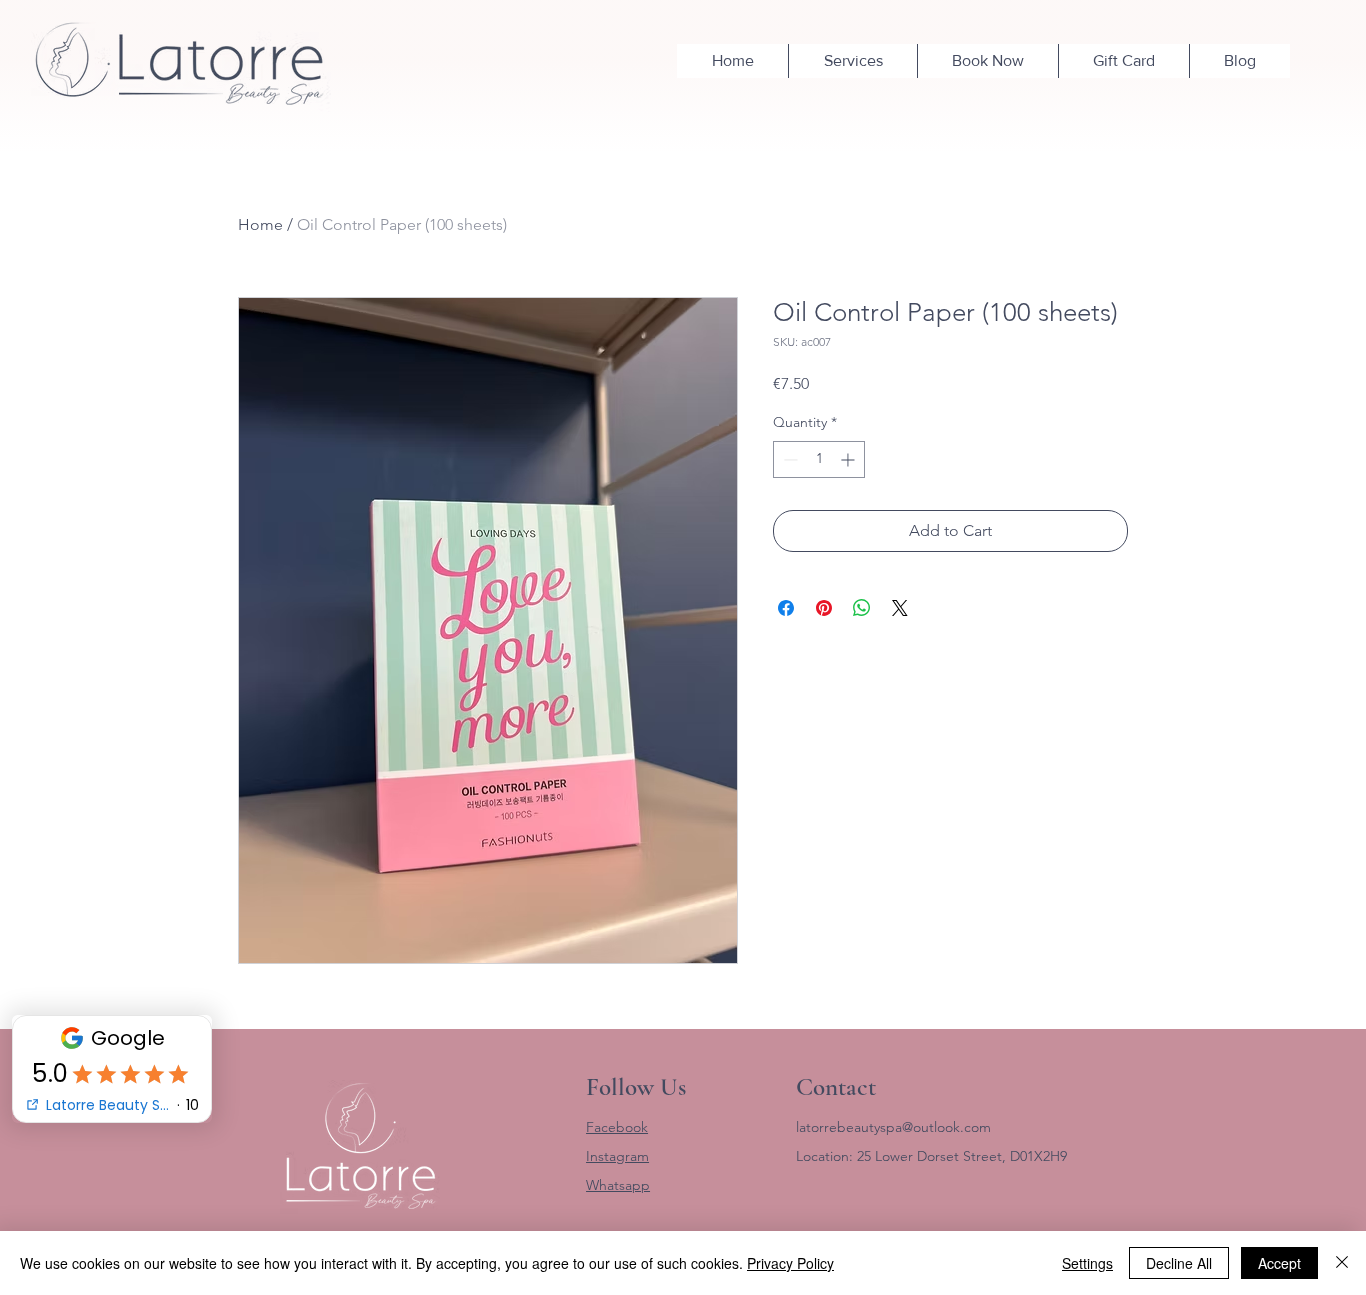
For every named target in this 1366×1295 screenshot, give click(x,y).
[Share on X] (900, 608)
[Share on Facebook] (786, 608)
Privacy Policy (790, 1263)
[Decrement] (788, 459)
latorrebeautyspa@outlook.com (893, 1127)
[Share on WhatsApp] (862, 608)
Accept (1279, 1263)
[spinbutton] (819, 459)
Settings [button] (1087, 1263)
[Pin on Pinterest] (824, 608)
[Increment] (849, 459)
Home (260, 224)
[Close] (1342, 1263)
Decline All (1179, 1263)
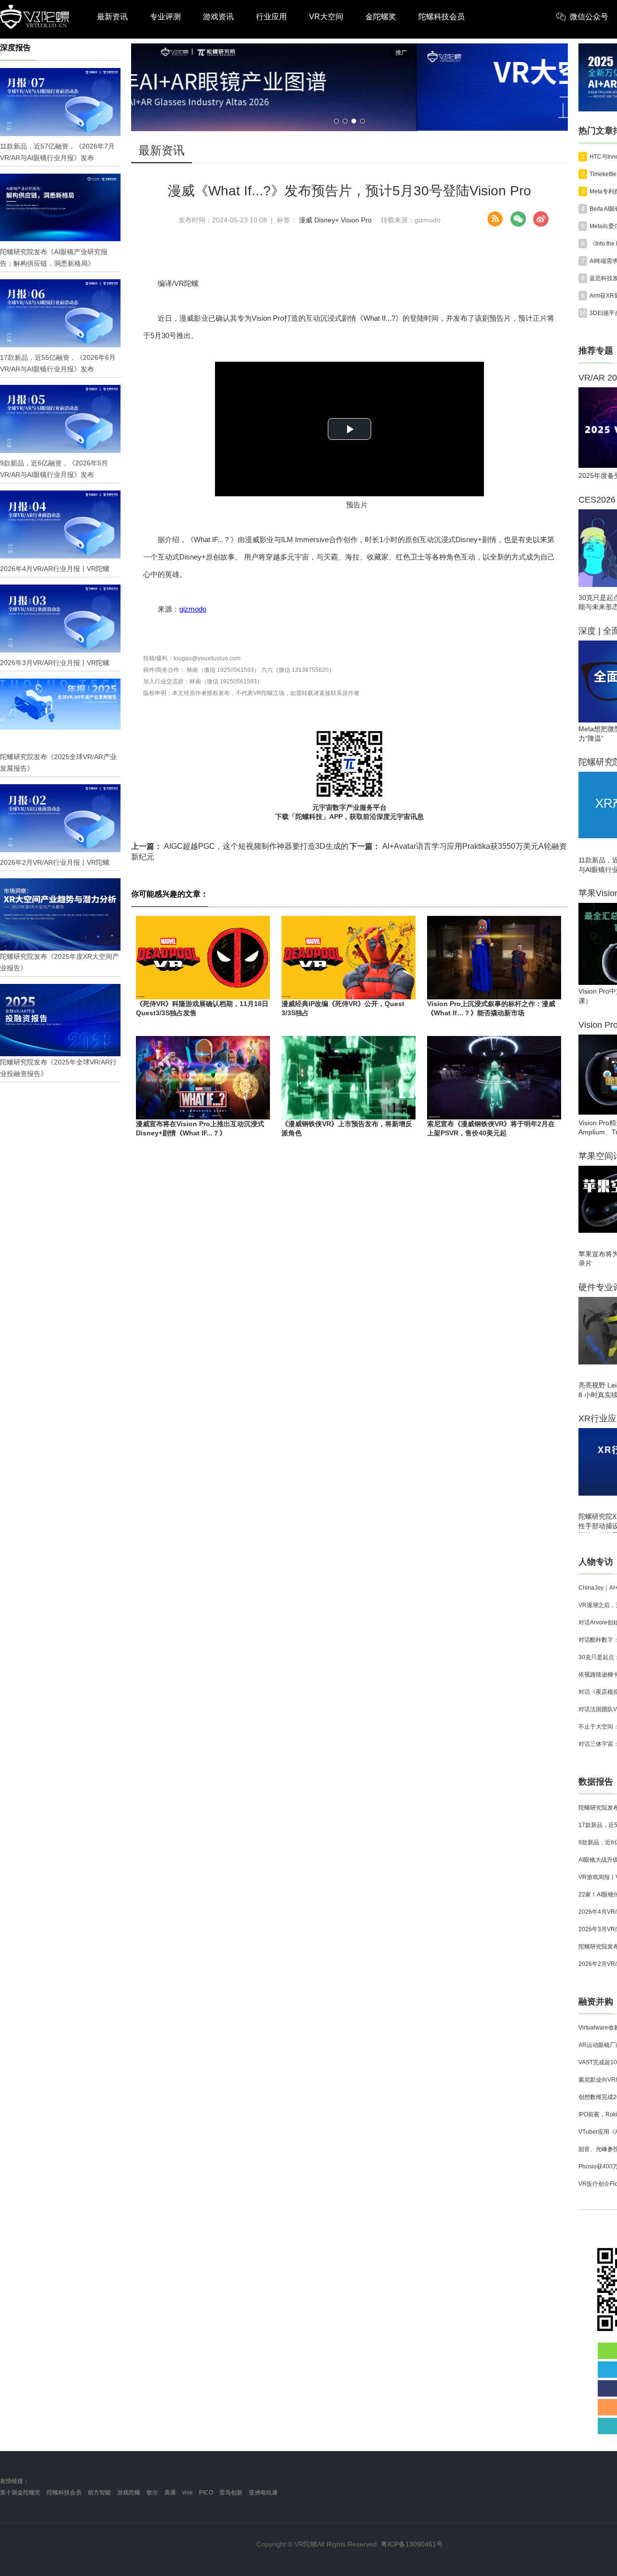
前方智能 (99, 2492)
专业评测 (165, 17)
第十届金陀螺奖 (20, 2492)
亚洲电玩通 (263, 2492)
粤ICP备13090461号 (412, 2544)
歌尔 (152, 2492)
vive (187, 2492)
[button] (336, 121)
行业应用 (271, 17)
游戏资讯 (218, 17)
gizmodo (192, 609)
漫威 (305, 220)
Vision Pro (356, 220)
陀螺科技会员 (441, 17)
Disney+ (326, 220)
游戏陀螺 (128, 2492)
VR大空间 (326, 17)
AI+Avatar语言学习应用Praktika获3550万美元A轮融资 (458, 846)
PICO (206, 2492)
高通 (170, 2492)
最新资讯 (112, 17)
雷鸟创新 (230, 2492)
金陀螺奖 (380, 17)
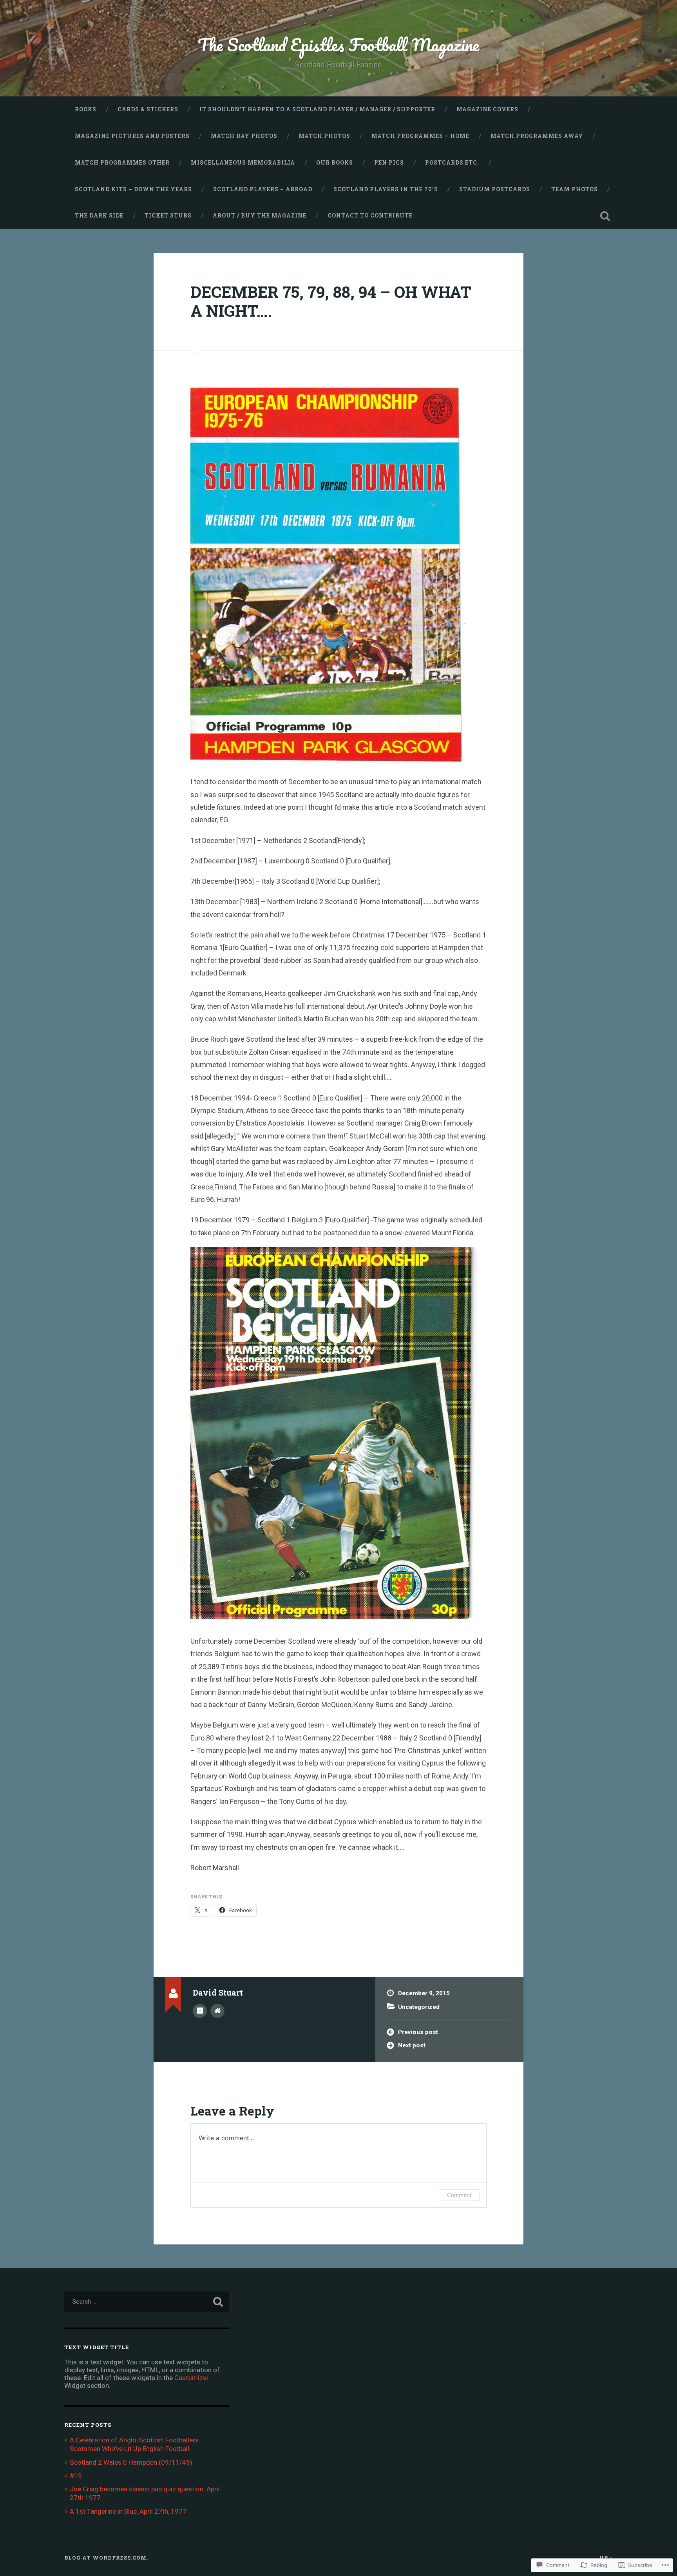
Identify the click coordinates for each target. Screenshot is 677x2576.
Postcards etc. (452, 162)
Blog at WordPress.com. (106, 2557)
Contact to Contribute (370, 215)
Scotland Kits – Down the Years (133, 189)
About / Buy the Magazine (259, 215)
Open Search (605, 216)
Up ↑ (606, 2557)
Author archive (200, 2011)
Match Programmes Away (537, 136)
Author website (217, 2011)
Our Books (334, 162)
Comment (459, 2195)
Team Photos (574, 189)
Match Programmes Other (122, 162)
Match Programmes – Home (420, 136)
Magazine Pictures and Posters (132, 136)
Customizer (191, 2378)
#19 (76, 2476)
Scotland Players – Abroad (262, 189)
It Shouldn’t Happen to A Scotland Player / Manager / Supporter (317, 109)
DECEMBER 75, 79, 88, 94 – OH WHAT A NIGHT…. (330, 301)
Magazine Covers (487, 109)
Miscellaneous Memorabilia (243, 162)
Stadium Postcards (494, 189)
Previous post (418, 2032)
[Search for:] (146, 2301)
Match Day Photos (244, 136)
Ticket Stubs (168, 215)
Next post (411, 2045)
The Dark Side (99, 215)
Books (85, 109)
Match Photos (324, 136)
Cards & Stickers (148, 109)
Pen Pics (389, 162)
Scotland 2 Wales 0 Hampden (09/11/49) (131, 2462)
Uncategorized (419, 2006)
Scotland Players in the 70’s (385, 189)
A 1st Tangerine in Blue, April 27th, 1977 (128, 2511)
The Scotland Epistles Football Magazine (338, 44)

—————

• **WHAT YOU SHOULD DO**: In the listing above, find the line containing "Uncategorized (419, 2006)"; that line and every line after it, through the last, are to be retyped exactly.

• **RESPONSE AREA**:
Uncategorized (419, 2006)
Scotland Players in the 70’s (385, 189)
A 1st Tangerine in Blue, April 27th, 1977 (128, 2511)
The Scotland Epistles Football Magazine (338, 44)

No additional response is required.